She dragged her suitcase into the bedroom and tipped it onto the floor. She unzipped it and pulled out a bundle of straps wrapped around a slender purple dildo.
“That was in your suitcase the whole time?” he said from the doorway.
“I thought it was a different kind of trip,” she told him. She shook out the straps; they resolved into a harness. The dildo fit neatly into it. She’d practiced assembling it. There was no fumbling here. She shed her skirt but didn’t bother with her underwear, stepping into the harness and buckling it tight.
“I thought you were going to be the one begging,” he said, sauntering closer. “Looks like you’ve turned the tables on me again.”
“Say ‘please’,” she told him.
He knelt in front of her, gazing up her body. As she looked down at him, he lapped slowly at the head of the dildo. She shuddered at the way his eyes closed in pleasure. He opened them again and stared up at her. “Please.”

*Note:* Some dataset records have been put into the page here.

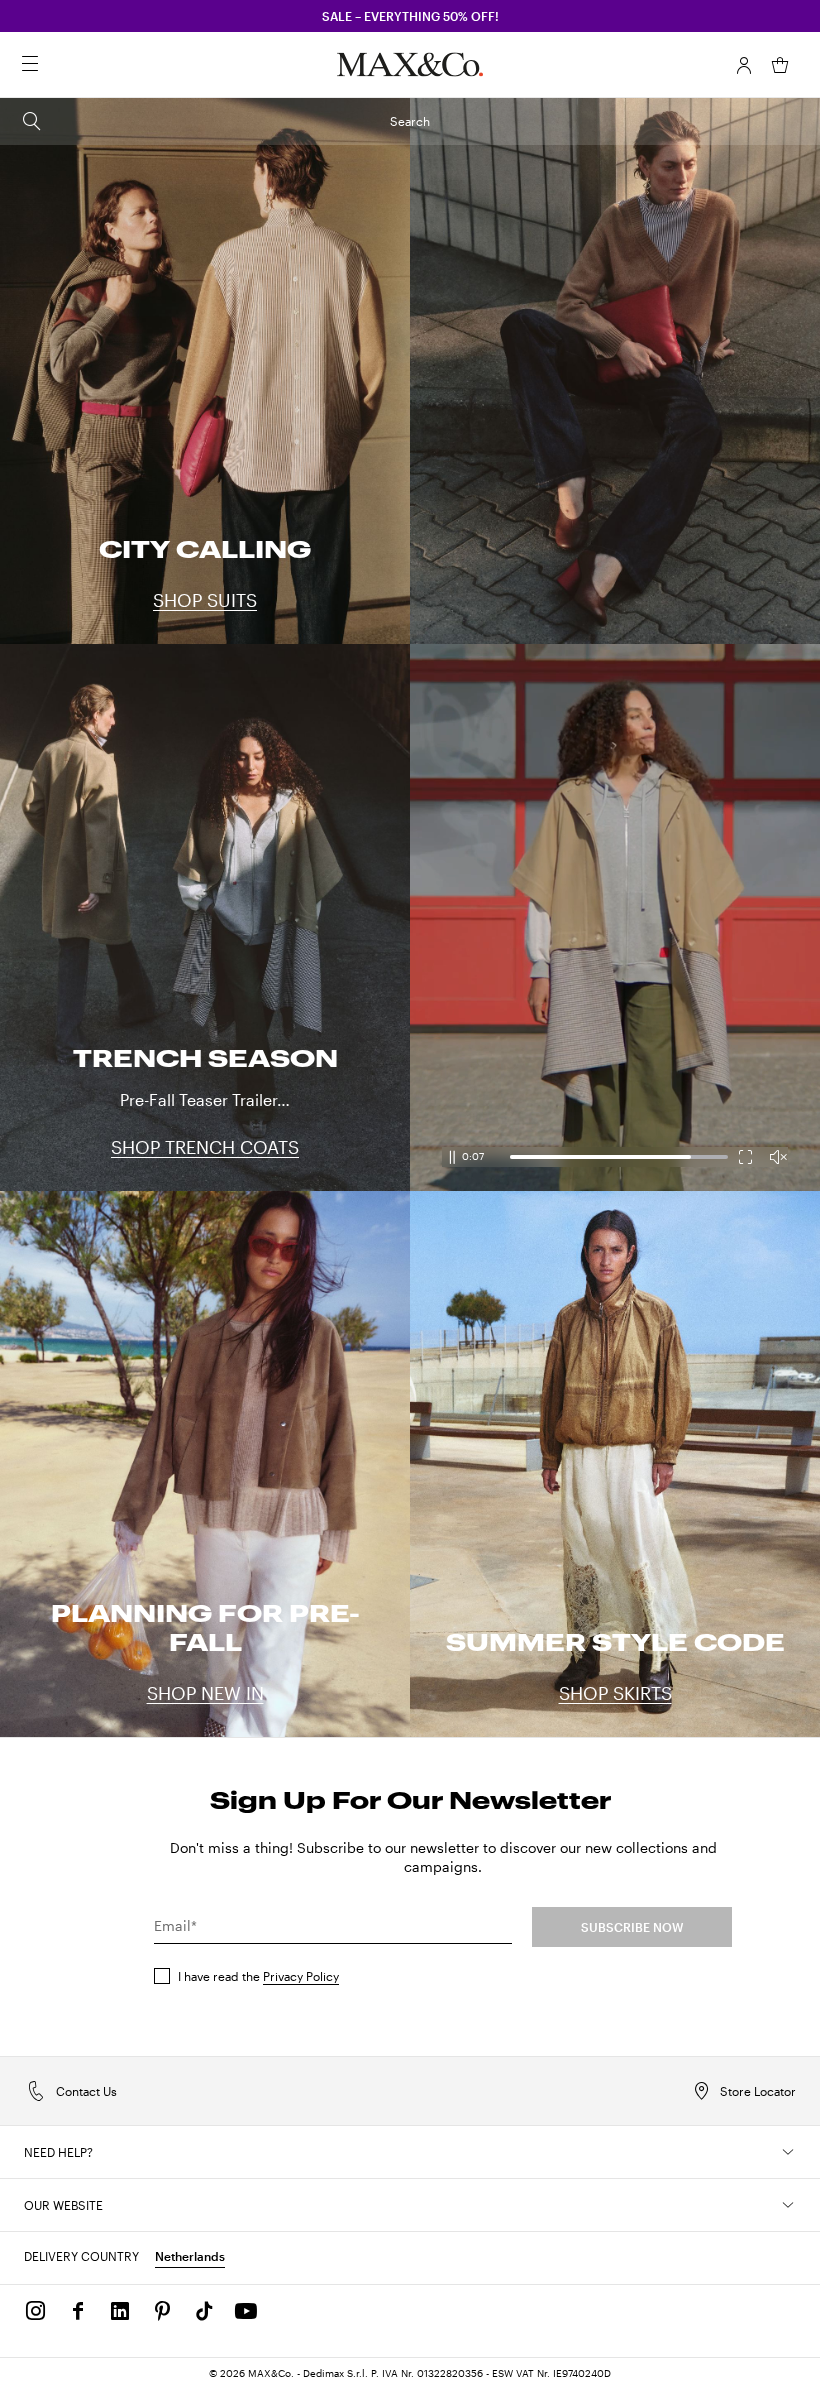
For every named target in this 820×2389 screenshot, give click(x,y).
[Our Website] (788, 2205)
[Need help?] (788, 2152)
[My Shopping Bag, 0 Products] (780, 65)
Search (410, 121)
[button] (744, 65)
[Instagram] (36, 2311)
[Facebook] (78, 2311)
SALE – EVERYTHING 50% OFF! (410, 16)
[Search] (58, 65)
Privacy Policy (301, 1976)
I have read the (258, 1976)
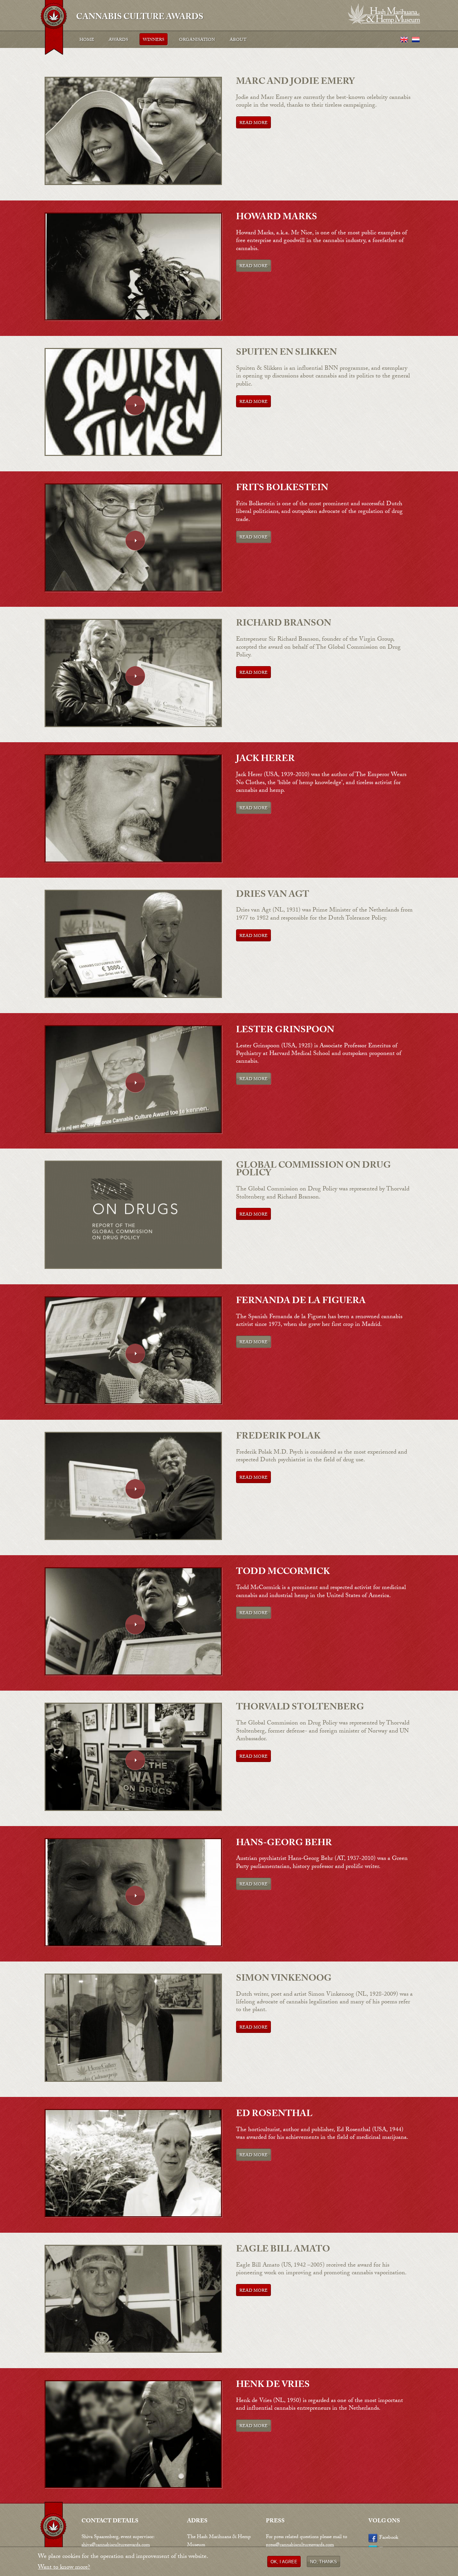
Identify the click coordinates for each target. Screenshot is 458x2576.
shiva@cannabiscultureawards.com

“Clothes off. Get on the bed.” She ducked into the bathroom and grabbed a towel. He caught it when she tossed it and spread it under his hips. “You’ve done this before?”
“Not in a while,” he admitted. “I didn’t know if you’d be into it.”
“It’s got more reach than my fingers,” she said. “And honestly, Mulder, I’ve wanted to fuck you speechless for years.”
“Is that a challenge?” His eyes gleamed.
“It’s a promise,” she said, pulling a latex glove out of her suitcase and snapping it on.
She took her time preparing him. A single finger up his ass in the heat of passion was different from the dildo, even if it was the smallest of the set she’d bought. He lay on his belly on the bed. She knelt between his legs, pushing his thighs wide with her knees. The marks of her nails were pink half-moons up and down his back. She liked seeing them: proof he was hers.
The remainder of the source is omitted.